As Compliance Week previously reported, the law dials up the litigation risk for global businesses, paving the way for more American-style class-action lawsuits in cases where companies might have violated competition law. It also designates the Competition Appeal Tribunal as the primary court for competition claims in the United Kingdom, rather than the High Court.

Following a long-running legal battle with the European Commission that ended in 2014, MasterCard was found to have infringed EU law by imposing charges known as “interchange” fees, on the use of MasterCard debit and credit cards.

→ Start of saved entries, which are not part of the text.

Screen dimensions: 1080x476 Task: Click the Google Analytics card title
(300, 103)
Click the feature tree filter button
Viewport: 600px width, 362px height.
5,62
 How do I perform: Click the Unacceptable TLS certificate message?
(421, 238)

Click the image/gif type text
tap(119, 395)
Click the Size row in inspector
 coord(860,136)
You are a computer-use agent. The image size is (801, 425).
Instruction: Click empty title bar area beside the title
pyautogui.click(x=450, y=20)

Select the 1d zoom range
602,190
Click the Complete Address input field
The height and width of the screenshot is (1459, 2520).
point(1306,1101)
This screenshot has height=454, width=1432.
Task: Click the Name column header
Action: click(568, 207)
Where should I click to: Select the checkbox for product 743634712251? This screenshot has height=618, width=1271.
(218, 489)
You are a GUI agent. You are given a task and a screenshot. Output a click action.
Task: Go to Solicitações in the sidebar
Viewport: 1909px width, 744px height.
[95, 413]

Interchange fees work like this: each time a consumer makes a purchase using a credit, debit or prepaid card, the retailer’s bank pays an interchange fee to the cardholder’s bank that issued the card. The retailer’s bank then charges the retailer a cost to recover, amongst other things, the amount it has paid to the cardholder’s bank. These costs are incorporated by retailers into the prices they charge consumers, which increases the price of their goods and services.  

In 2007, the European Commission (EC) issued a decision against MasterCard finding that it had broken competition law through its interchange fees for 15 years between 1992 and 2007. It was ordered to bring an end to the practice within six months. MasterCard reduced the level of its fees in 2008, but then challenged the legality of the EC decision in an unsuccessful, seven-year long set of appeals that ended two years ago.

According to a statement issued by Quinn Emanuel, the law firm representing the consumer class, MasterCard had the option to reach a settlement with the EC to lower its fees. “It chose not to do that and instead imposed unlawfully high card fees for nearly 16 years and engaged in a legal battle for nearly 10 years,” the law firm stated. “MasterCard lost this battle at every level and showed complete disregard for its cardholders and consumers at large, focusing instead on generating unlawful profits.”

Because the EC has already found MasterCard’s fees to be illegal, this follow-on claim need only prove the damage consumers suffered as a result of MasterCard’s anticompetitive behavior, which could reach as much as £19 billion.